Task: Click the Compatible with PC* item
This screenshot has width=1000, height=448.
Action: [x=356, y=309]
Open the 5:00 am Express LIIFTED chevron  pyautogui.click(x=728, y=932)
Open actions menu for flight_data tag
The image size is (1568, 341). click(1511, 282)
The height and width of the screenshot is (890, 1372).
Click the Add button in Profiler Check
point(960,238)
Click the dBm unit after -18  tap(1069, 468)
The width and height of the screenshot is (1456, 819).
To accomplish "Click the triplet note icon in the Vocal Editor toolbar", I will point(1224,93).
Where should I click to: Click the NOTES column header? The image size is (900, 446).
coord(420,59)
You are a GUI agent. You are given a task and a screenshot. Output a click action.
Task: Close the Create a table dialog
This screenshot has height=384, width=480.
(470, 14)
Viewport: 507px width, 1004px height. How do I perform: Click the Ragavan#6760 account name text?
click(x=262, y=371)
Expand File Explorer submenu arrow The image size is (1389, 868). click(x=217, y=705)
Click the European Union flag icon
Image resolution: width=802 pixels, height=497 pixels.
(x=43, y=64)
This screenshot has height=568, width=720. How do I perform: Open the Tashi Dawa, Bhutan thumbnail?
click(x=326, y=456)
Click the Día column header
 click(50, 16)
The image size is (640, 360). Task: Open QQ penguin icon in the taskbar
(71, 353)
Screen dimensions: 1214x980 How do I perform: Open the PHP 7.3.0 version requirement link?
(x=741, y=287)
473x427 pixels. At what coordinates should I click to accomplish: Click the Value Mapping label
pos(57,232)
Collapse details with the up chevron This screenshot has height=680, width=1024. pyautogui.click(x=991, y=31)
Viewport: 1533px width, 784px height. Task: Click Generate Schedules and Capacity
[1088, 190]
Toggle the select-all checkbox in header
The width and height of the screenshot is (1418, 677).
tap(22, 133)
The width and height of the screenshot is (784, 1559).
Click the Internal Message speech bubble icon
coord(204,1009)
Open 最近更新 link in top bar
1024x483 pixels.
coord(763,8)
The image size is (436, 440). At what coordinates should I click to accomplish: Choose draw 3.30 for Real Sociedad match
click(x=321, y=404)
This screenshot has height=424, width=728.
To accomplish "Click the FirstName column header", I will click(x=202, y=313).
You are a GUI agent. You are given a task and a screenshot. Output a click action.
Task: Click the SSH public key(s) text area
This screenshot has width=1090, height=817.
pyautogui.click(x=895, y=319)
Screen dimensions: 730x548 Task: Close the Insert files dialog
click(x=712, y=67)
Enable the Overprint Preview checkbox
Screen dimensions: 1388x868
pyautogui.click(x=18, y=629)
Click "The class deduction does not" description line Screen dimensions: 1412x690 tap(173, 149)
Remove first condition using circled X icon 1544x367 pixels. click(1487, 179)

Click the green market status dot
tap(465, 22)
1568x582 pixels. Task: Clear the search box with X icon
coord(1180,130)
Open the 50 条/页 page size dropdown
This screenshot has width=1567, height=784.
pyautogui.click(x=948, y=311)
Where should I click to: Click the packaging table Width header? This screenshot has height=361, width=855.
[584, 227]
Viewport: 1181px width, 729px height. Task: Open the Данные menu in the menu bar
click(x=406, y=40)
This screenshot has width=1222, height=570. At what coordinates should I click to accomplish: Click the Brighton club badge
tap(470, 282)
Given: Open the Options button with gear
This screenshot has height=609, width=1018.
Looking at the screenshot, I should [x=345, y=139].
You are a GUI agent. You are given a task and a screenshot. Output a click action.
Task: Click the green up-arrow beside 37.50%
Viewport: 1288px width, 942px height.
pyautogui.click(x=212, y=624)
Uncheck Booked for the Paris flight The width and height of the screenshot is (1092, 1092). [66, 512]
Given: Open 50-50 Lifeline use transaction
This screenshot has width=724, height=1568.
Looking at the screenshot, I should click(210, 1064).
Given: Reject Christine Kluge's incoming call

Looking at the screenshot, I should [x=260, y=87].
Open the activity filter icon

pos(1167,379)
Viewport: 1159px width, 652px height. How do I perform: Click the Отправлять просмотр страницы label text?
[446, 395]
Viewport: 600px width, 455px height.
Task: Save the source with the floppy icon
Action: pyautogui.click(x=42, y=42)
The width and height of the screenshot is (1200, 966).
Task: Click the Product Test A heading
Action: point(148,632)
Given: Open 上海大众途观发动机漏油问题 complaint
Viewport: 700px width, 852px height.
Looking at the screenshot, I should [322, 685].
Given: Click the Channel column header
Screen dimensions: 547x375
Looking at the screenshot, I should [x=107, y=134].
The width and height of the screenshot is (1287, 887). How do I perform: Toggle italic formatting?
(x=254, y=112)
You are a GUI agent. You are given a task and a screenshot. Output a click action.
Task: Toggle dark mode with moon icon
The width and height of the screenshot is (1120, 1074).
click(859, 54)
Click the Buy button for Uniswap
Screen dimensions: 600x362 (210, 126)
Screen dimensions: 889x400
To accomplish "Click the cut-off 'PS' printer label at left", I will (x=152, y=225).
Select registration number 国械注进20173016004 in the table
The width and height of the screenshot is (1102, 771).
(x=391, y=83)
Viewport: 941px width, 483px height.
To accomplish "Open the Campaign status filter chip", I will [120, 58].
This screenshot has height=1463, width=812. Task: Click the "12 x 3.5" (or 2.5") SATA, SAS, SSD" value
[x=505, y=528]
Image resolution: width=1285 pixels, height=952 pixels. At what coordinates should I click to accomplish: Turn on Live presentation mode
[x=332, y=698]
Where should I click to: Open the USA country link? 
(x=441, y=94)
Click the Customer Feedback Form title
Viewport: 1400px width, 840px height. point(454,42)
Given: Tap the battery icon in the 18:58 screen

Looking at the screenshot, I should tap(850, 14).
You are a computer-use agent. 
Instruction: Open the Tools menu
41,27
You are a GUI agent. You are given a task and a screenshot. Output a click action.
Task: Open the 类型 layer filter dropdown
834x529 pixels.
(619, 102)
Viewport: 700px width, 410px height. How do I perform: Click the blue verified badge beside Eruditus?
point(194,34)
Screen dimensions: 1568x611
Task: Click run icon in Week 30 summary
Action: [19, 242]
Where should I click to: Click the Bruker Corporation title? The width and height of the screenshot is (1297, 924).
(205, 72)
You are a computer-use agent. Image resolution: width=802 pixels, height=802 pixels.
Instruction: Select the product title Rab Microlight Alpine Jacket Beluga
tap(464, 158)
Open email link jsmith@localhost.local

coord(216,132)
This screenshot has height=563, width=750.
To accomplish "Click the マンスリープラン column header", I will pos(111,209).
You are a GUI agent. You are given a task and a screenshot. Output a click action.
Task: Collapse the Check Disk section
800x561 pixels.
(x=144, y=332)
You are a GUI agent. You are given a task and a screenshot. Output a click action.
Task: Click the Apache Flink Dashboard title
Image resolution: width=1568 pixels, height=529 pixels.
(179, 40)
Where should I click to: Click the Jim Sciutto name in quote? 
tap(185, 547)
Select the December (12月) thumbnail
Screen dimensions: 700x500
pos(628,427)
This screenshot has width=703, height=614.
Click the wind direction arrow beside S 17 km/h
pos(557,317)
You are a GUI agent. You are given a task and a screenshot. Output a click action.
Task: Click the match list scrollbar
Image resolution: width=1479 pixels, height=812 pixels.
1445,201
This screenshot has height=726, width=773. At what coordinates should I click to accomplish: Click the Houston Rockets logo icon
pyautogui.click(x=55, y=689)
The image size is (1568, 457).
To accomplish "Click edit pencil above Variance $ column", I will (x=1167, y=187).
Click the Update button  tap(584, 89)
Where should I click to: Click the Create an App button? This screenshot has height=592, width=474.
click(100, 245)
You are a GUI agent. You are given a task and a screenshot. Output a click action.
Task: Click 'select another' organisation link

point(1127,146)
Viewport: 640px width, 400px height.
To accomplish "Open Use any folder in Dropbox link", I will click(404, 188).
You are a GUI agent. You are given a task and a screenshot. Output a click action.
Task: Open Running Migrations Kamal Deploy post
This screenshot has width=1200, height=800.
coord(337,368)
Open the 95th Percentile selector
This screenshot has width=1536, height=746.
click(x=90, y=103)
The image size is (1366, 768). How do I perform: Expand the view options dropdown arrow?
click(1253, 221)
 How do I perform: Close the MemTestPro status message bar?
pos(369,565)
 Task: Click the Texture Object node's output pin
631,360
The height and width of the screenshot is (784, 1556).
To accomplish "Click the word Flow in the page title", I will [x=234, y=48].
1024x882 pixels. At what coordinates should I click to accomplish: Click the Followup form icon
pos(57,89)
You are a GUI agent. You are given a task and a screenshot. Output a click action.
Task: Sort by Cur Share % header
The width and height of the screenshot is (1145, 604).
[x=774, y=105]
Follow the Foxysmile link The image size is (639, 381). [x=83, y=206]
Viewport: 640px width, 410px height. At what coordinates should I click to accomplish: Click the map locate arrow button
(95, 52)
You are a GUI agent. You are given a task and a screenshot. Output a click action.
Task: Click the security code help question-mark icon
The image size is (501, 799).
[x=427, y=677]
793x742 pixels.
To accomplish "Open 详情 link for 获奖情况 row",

YOUR INSTRUCTIONS ::
What you give back must be the stretch above, starting at the line with "Viewport: 1159px width, 652px" and ending at the line with "Screen dimensions: 889x400", copied exactly.

ANSWER AREA ::
Viewport: 1159px width, 652px height. How do I perform: Click the Отправлять просмотр страницы label text?
[446, 395]
Viewport: 600px width, 455px height.
Task: Save the source with the floppy icon
Action: pyautogui.click(x=42, y=42)
The width and height of the screenshot is (1200, 966).
Task: Click the Product Test A heading
Action: point(148,632)
Given: Open 上海大众途观发动机漏油问题 complaint
Viewport: 700px width, 852px height.
Looking at the screenshot, I should [322, 685].
Given: Click the Channel column header
Screen dimensions: 547x375
Looking at the screenshot, I should [x=107, y=134].
The width and height of the screenshot is (1287, 887). How do I perform: Toggle italic formatting?
(x=254, y=112)
You are a GUI agent. You are given a task and a screenshot. Output a click action.
Task: Toggle dark mode with moon icon
The width and height of the screenshot is (1120, 1074).
click(859, 54)
Click the Buy button for Uniswap
Screen dimensions: 600x362 (210, 126)
Screen dimensions: 889x400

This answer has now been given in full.